O governo brasileiro não vai facilitar a extradição dos seqüestradores do publicitário Washington Olivetto. A intenção do Ministério da Justiça é fazer com que eles cumpram a pena no Brasil e depois sejam enviados aos seus países, para que sejam julgados por outros crimes. O caso se assemelha ao dos seqüestradores do empresário Abílio Diniz, mas a intenção das autoridades é dar um desfecho diferente, em função da repercussão negativa do episódio Diniz.Segundo o diretor do Departamento de Estrangeiros do Ministério da Justiça, Luiz Paulo Teles Barreto, a intenção é expulsar ou autorizar a extradição dos seqüestradores depois de a pena no Brasil ser cumprida. "Não se cogita outra coisa, a não ser isso", afirma Barreto. "A prioridade é o cumprimento da sentença pelo seqüestro."A possibilidade de extradição do grupo é também remota, conforme opinião de ministros do Supremo Tribunal Federal (STF). Dois deles informaram ao Estado que é necessário que todos sejam julgados como réus comuns e não como presos políticos. "A motivação política acontece quando houver risco à integridade do País onde eles estão", afirmou um dos ministros. Segundo a mesma fonte, caso haja pedido formal das autoridades do Chile, de onde supostamente o líder do grupo é original, o STF poderá conceder a extradição, mas a homologação será definida pelo presidente Fernando Henrique Cardoso.Os seqüestradores teriam, teoricamente, outras duas chances de retornarem ao país de origem, mas todas elas esbarram na necessidade de autorização das autoridades brasileiras. Como ocorreu com os seqüestradores de Abílio Diniz, que eram de origem chilena, argentina e canadense, eles poderiam ser transferidos, já que o Brasil tem acordo com quase todas a nações da América do Sul.

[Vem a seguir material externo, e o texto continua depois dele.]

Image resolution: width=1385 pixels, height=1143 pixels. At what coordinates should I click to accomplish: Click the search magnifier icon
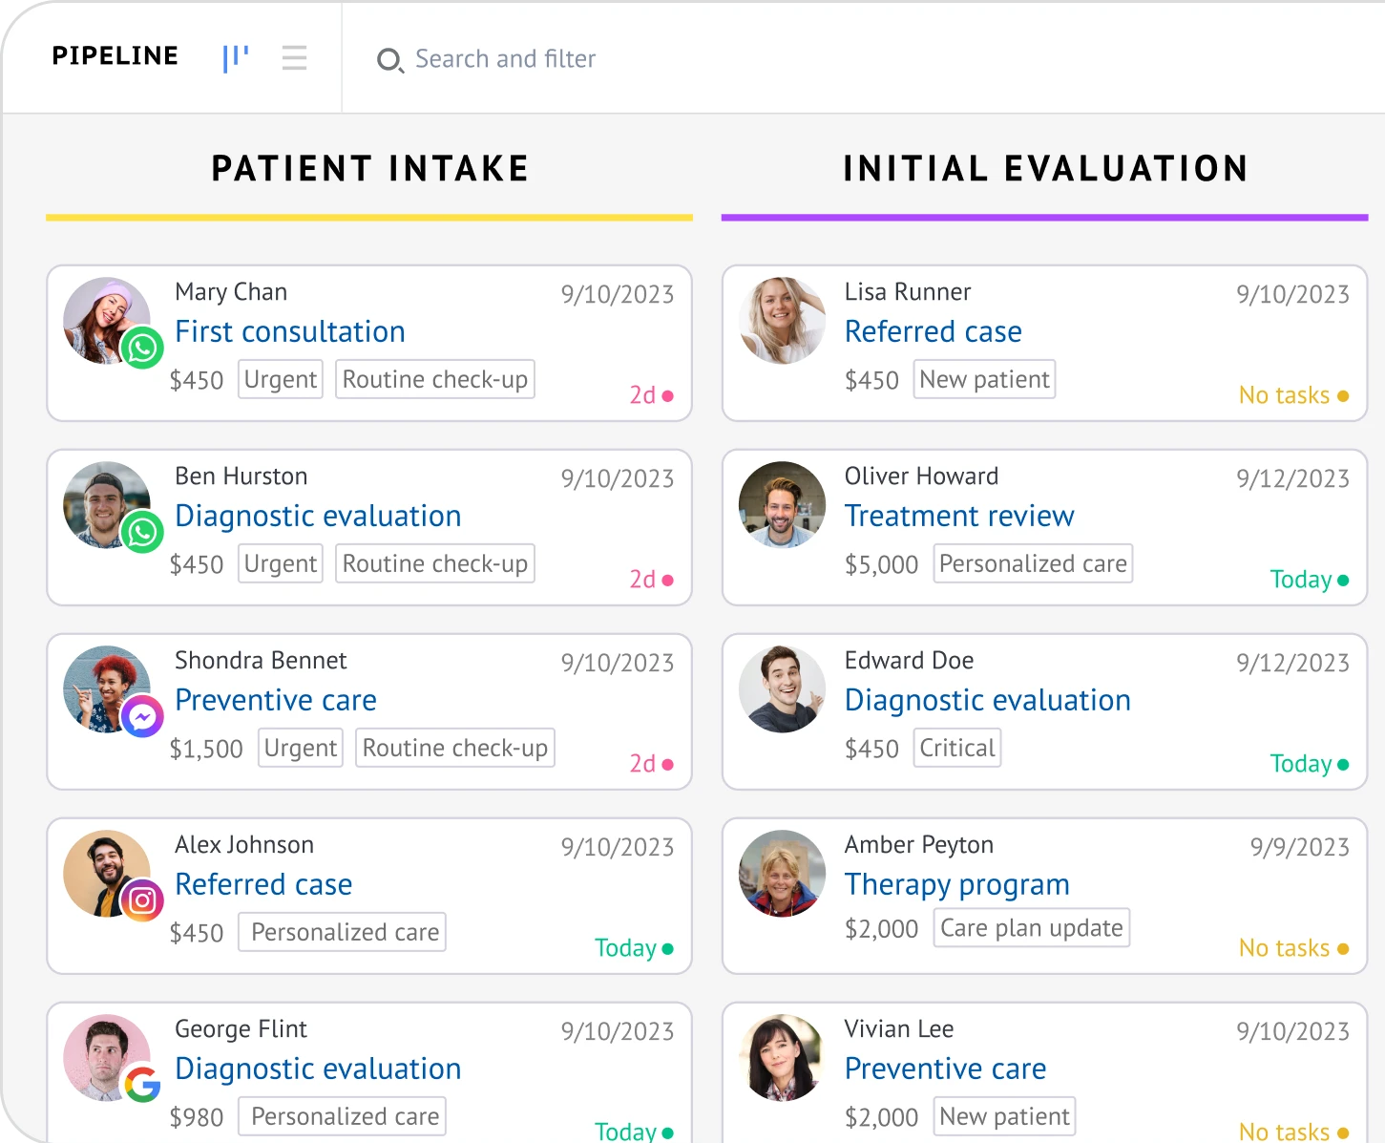389,61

Mas, neste caso, mesmo que o governo dos países requisitassem, a decisão caberá exclusivamente às autoridades brasileiras.O outro caso é a expulsão, que só pode acontecer, conforme a legislação brasileira, quando o preso cumpriu a pena pelo delito praticado no País. Nos três casos, entretanto, qualquer decisão só poderá ser tomada quatro anos depois do julgamento dos seqüestradores, período em que cessam as chances de interposição de recursos.